● **Task details**: From the line with "At what coordinates" through the last line of the records below, both ends included, transcribe only those lines, exactly, and omit the pictures.

(Stored data)

[Start of section]

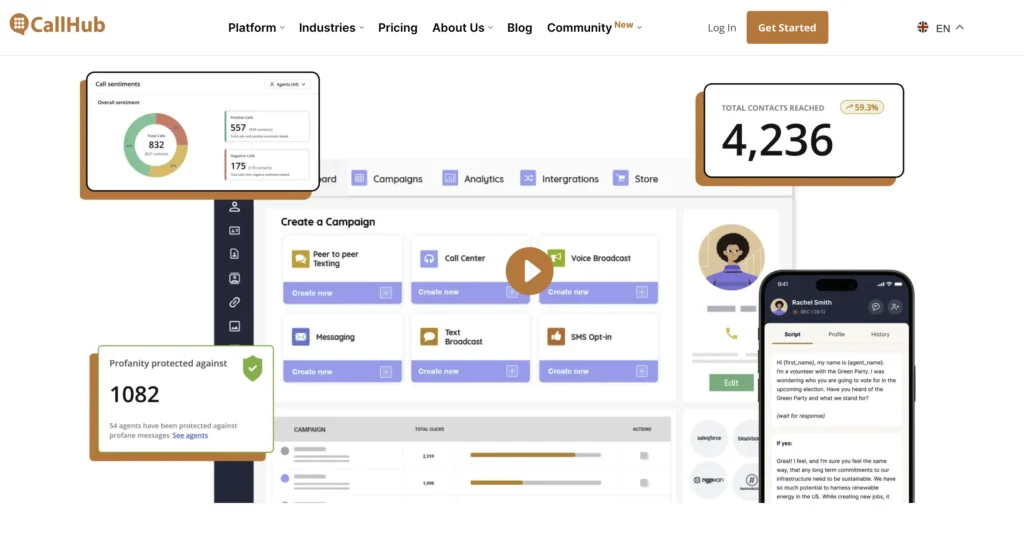This screenshot has height=534, width=1024.
Task: Click the Voice Broadcast megaphone icon
Action: (x=555, y=258)
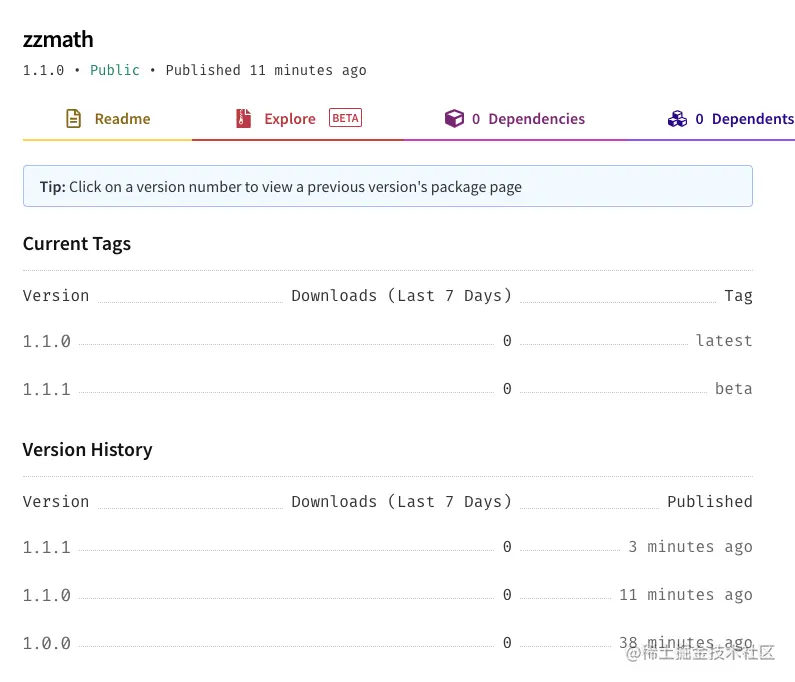Click the beta tag label
This screenshot has width=795, height=682.
pos(733,389)

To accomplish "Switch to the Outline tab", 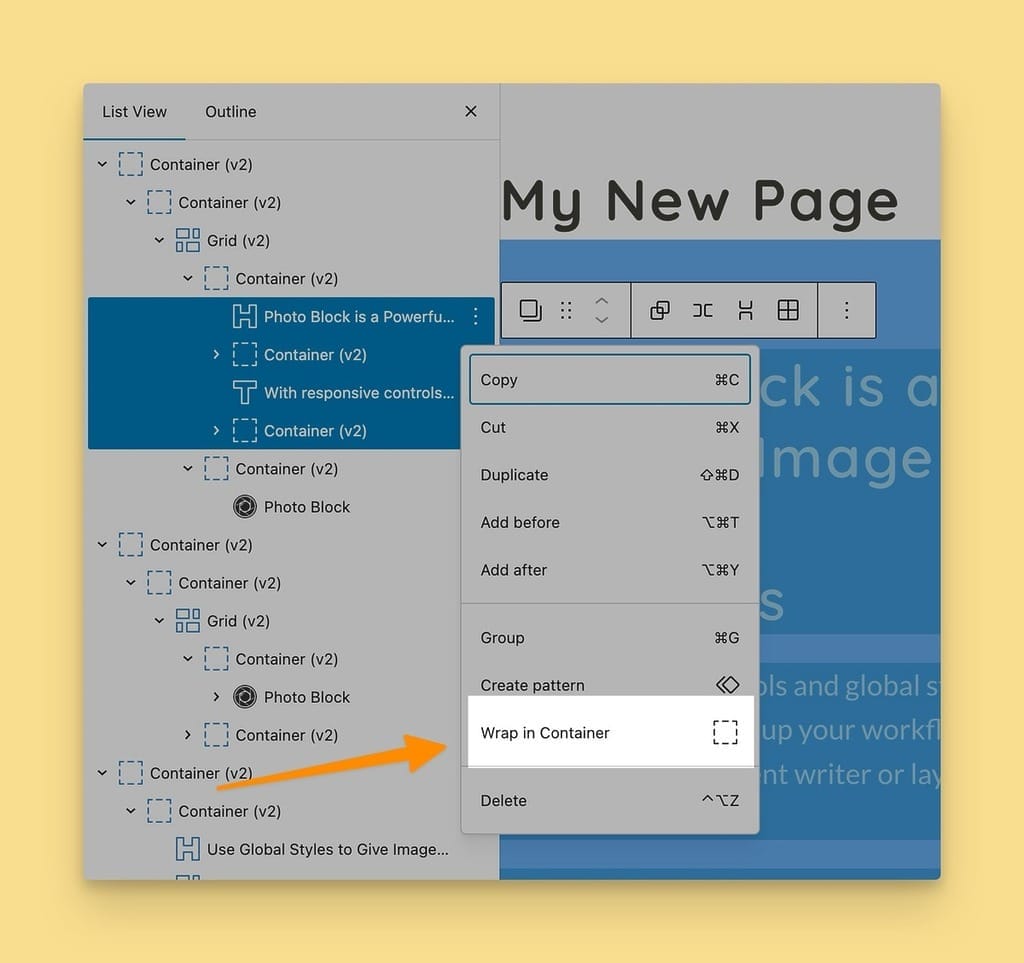I will click(231, 112).
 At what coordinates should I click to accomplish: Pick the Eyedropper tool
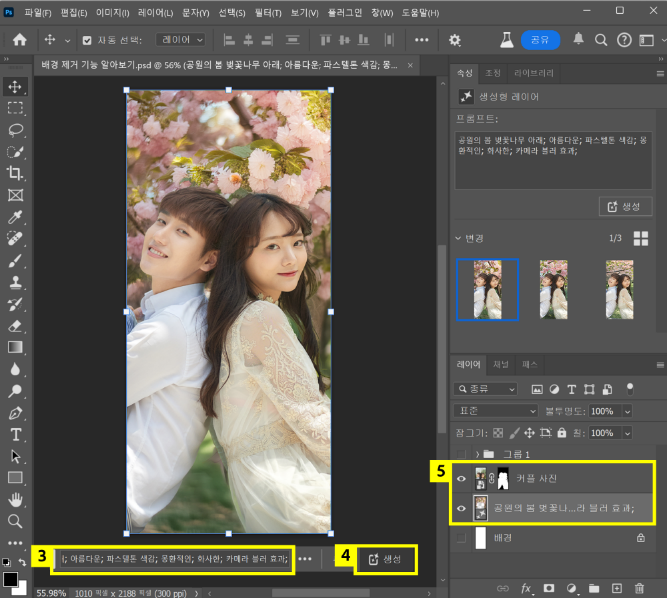pos(15,217)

[End of section]

● **Solution to this exercise**:
 At what coordinates should I click to accomplish: Pick the Eyedropper tool
pos(15,217)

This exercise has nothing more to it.